In both 2012 and 2013 ALDS, Oakland was felled by Tiger pitching in deciding fifth games. To be more specific, it was Justin Verlander who rendered the A’s powerless.
The former Detroit ace was fully aware of the meaning behind Thursday’s deal.
“I found it very interesting,” Verlander said, as reported by MLB.com. “Really, when I saw that trade, I thought that they made that trade for us. No doubt about it in my mind..If they want to win the World Series, they’re envisioning that they have to go through us, and, even though it’s been two fantastic series, it’s been heartbreaking for them the last two years.”
He’s certainly correct that the Athletics are looking ahead to a potential meeting with Detroit in this year’s postseason. But it should be the other AL contenders fearing Oakland.
Adding Samardzija, who was among the National League’s best in terms of ERA, along with Hammel to a rotation that is already stacked. Cy Young candidate Scott Kazmir is turning heads with every outing, budding ace Sonny Gray is shutting down capable lineups and a solid No. 4 starter in Jesse Chavez makes this deep starting pitching staff that much deeper.

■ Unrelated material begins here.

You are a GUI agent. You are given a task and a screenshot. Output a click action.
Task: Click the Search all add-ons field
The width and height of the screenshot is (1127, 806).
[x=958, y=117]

The (very) early returns on the trade are quite positive, as Samardzija was victorious in his debut with the team—allowing one run over seven innings while striking out five against Toronto on Sunday. It was just his third win of the season, but he should get them at a much higher rate in Oakland—as a lack of run support in Chicago proved to be his undoing in garnering a high volume of “W’s.”
While Samardzija is a known quantity, the jury is still out on Hammel. Granted, he comes to the Bay Area with an 8-5 record and a 2.98 ERA. But he’s been inconsistent in Tampa Bay, Colorado, and Baltimore. The 31-year-old is currently in the midst of his best big league season, so it’s possible he’s found his touch—at just the right time for Beane and the A’s.
That said, the risk of this deal is relatively high. Hammel could regress—while Samardzija could falter in the American League. The highly-touted prospects shipped to the Cubs system—Russell and McKinney were ranked as the A’s top two prospects by Baseball America—could live up to the hype and eventually pan out.
But the rewards far outweigh the risks—especially in the near future.
Many expected Billy Beane and Oakland to be passive and content with the current roster as the team looked to protect its lead in the AL West. But he had other plans, and those plans were to add more horsepower to an already top-flight vehicle—even if its showroom is the
dump old-school venue known as O.co Coliseum.
Beane is banking on the additions of Samardzija and Hammel to help lock down the rotation and build on the team’s impressive first half. He’s setting the bar high, and even though the pressure is on, the necessary moves have been made to do more than just unseat the Tigers for the AL pennant. The World Series is a necessity…and can become reality this October.